Title: Influencer detection between cryptocurrency sectors via sparse network analysis
Authors: Kexin Zhang - City University of Hong Kong (Hong Kong) [presenting]
Simon Trimborn - University of Amsterdam (Netherlands)
Abstract: The rapidly changing cryptocurrency market evolved from a market focused on payment systems into various sectors operating on blockchains but dedicated towards entirely different goals. The emergence of sectors within the cryptocurrency market raises the question of the interdependence between asset classes belonging to different groups. We introduce a 3-layer sparse network AutoRegressive estimator to identify the influential cryptocurrencies and sectors.
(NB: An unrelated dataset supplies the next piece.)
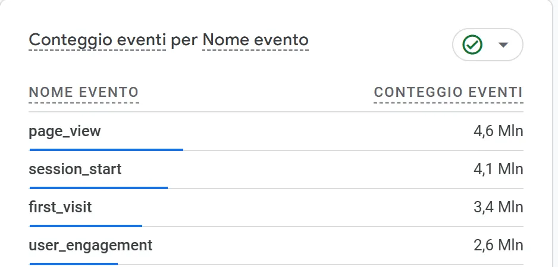The height and width of the screenshot is (267, 558).
Task: Select the page_view event row label
Action: 65,131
We study the asymptotic properties of the estimator and validate its performance in extensive synthetic data experiments. We study 55 cryptocurrency sectors and highly capitalized cryptocurrencies during 2015-2020 for their influence on each other. During the bear market of 2015-2016, the lead-lag effect is not significant throughout the years. However, during the bull market of 2017-2019, including the 2017 market frenzy, Monero and Bitcoin frequently determine the market direction and influence sectors' performance. From 2020 onwards, following a period of strong market growth, various sectors and Bitcoin influenced each other's performance. This suggests that the market entered a new stage since its behavior suggests interdependencies between previously unrelated sectors. Further, it suggests that Bitcoin still plays an important role despite the market entering a new stage.